Vendredi, les députés français ont commencé l’examen de la révision constitutionnelle et de la déchéance de nationalité. Près de trois mois après les attaques du 13 novembre, c’est le début de la fin de la polémique. Le texte sera voté, ou non, mais aura coûté cher à l’exécutif français qui a montré, une nouvelle fois, son incapacité à réunir autour d’un projet.

Et quel projet. Celui de rendre possible, en modifiant la Constitution, la déchéance de la nationalité française. Dans un cadre extrêmement précis, les binationaux nés français pourront perdre leur passeport tricolore «pour un crime constituant une atteinte grave à la vie de la Nation». Le code civil l’autorisait déjà pour les binationaux naturalisés.

Si le texte était voté, et rien n’est moins sûr tant la majorité des trois cinquièmes semble s’éloigner pour le gouvernement, il créerait de fait deux catégories de Français. Ceux de souche, expression ô combien marquée politiquement, et les autres, ceux issus de l’immigration. Ces derniers savent qu’ils ne risquent rien s’ils «n’atteignent pas à la vie de la Nation». Mais le symbole est fort, sans doute trop.

Imaginons, un instant, le même type de loi au Luxembourg, pays d’intégration où près de la moitié de la population est étrangère et dont une partie aspire à acquérir la nationalité luxembourgeoise. Quel sens aurait, au cœur de l’Europe, la possibilité de retirer la nationalité de quelques citoyens en jetant l’opprobre sur une grande partie de sa population? Aucun.

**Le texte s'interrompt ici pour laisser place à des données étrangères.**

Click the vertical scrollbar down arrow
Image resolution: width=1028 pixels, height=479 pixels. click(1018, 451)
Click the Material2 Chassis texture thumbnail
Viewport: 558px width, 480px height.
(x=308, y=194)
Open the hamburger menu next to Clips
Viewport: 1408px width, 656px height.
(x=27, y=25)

Car ce texte sur la déchéance de nationalité ne concerne que quelques individus potentiels, des terroristes prêts à se sacrifier pour leur cause. La nationalité n’a pas de sens pour eux, alors qu’elle en a tant pour les autres, ceux qui tentent, jour après jour, de s’intégrer, de faire partie de la communauté nationale, en France, au Luxembourg ou ailleurs.

La déchéance de nationalité est une attaque au bon sens. Et, un à un, les députés français s’en rendent compte, quelle que soit leur couleur politique.